Instructions to follow | Only the lines from the one containing "Where should I click to: Open" through the one containing "Given: Collapse the Featured product section" should be printed, exactly as they appear below, with both ends included.

Collected data
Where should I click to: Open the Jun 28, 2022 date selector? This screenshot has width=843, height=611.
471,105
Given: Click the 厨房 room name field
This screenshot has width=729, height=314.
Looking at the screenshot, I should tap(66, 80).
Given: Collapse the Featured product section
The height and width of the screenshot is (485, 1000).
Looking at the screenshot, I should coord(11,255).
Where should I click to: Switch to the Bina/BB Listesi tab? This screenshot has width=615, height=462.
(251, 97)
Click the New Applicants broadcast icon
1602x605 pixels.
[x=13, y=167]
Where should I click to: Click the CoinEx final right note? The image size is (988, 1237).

--

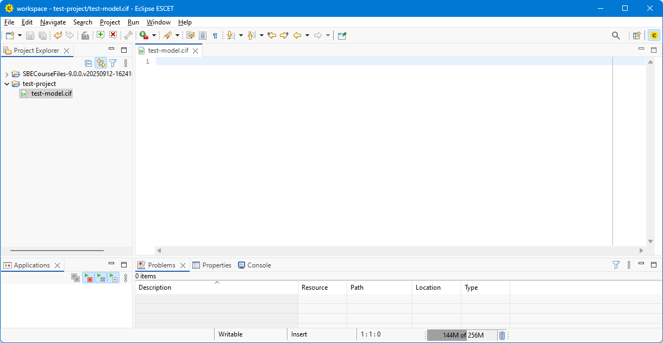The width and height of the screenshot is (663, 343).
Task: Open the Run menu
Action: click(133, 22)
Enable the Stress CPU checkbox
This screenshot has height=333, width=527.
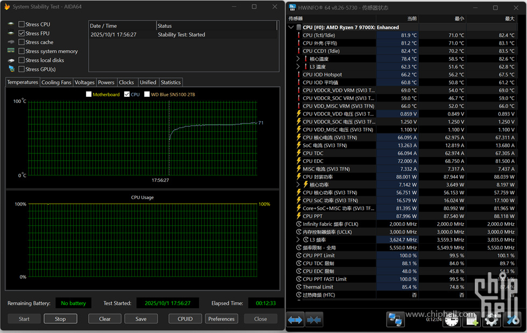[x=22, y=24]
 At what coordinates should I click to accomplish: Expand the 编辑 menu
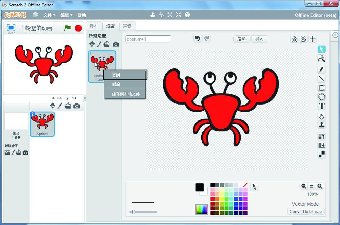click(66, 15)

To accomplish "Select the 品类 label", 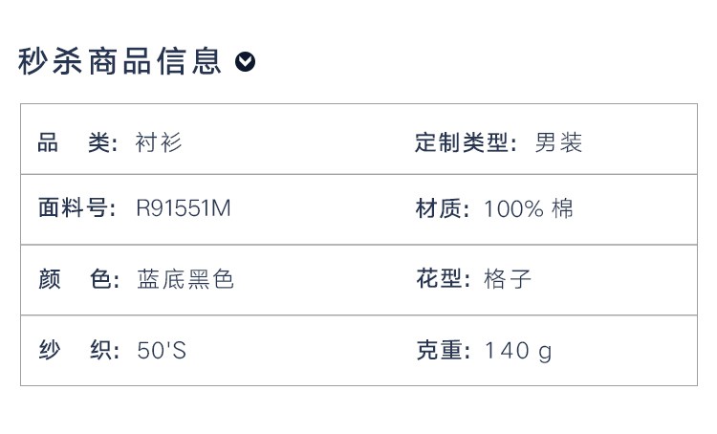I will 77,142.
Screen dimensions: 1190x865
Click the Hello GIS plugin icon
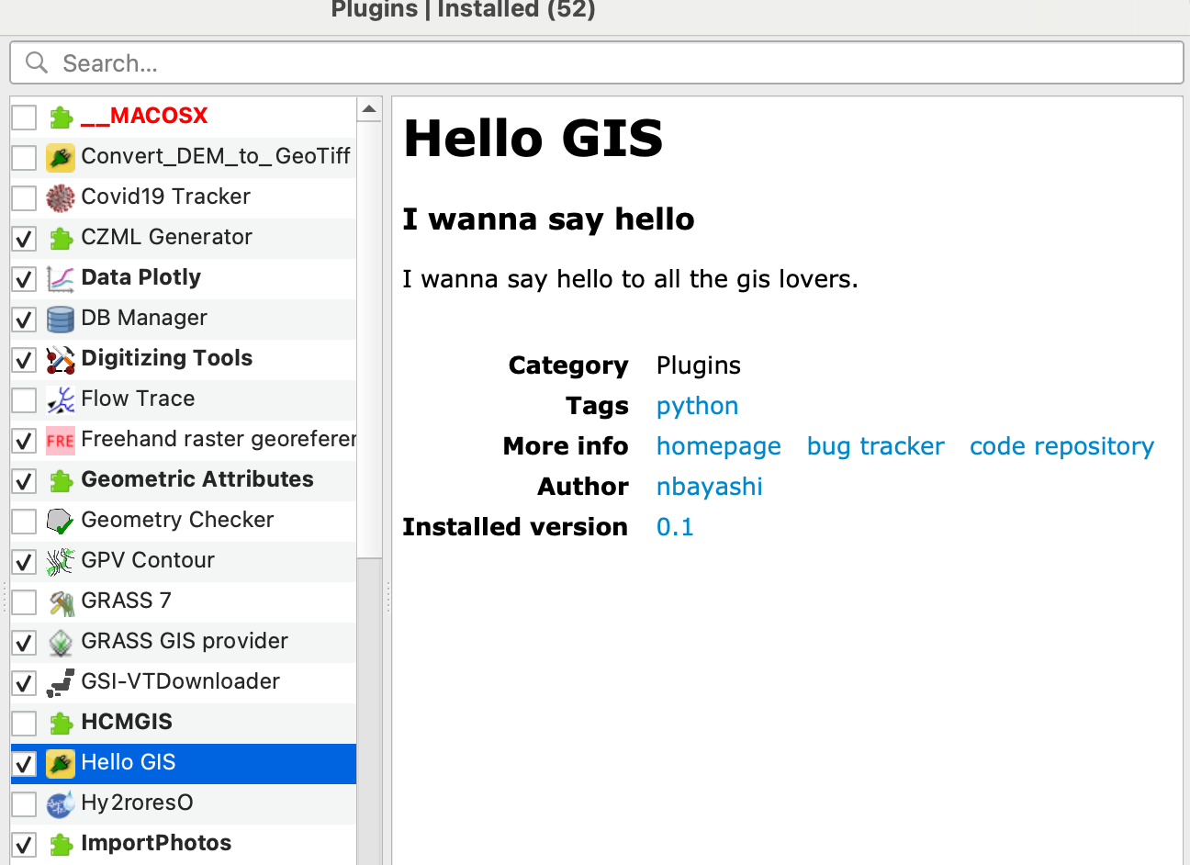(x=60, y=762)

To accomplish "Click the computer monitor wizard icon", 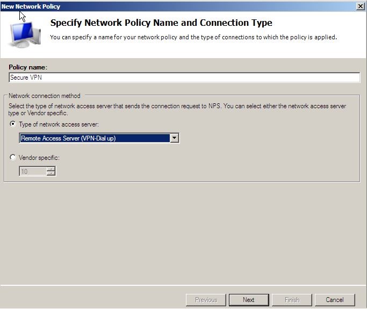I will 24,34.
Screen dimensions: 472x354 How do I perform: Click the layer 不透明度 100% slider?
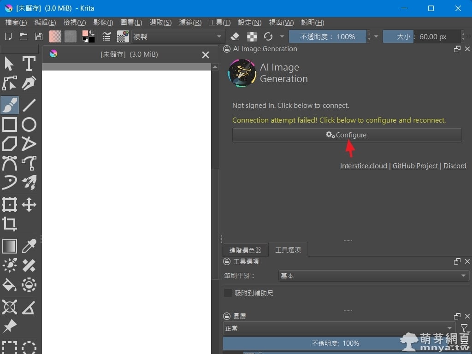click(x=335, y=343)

Worked solution |
Where should I click to: Open the Jun 28, 2022 date selector? This screenshot has width=843, height=611.
471,105
Given: Click the 厨房 room name field
This screenshot has width=729, height=314.
Looking at the screenshot, I should tap(66, 80).
Given: Collapse the Featured product section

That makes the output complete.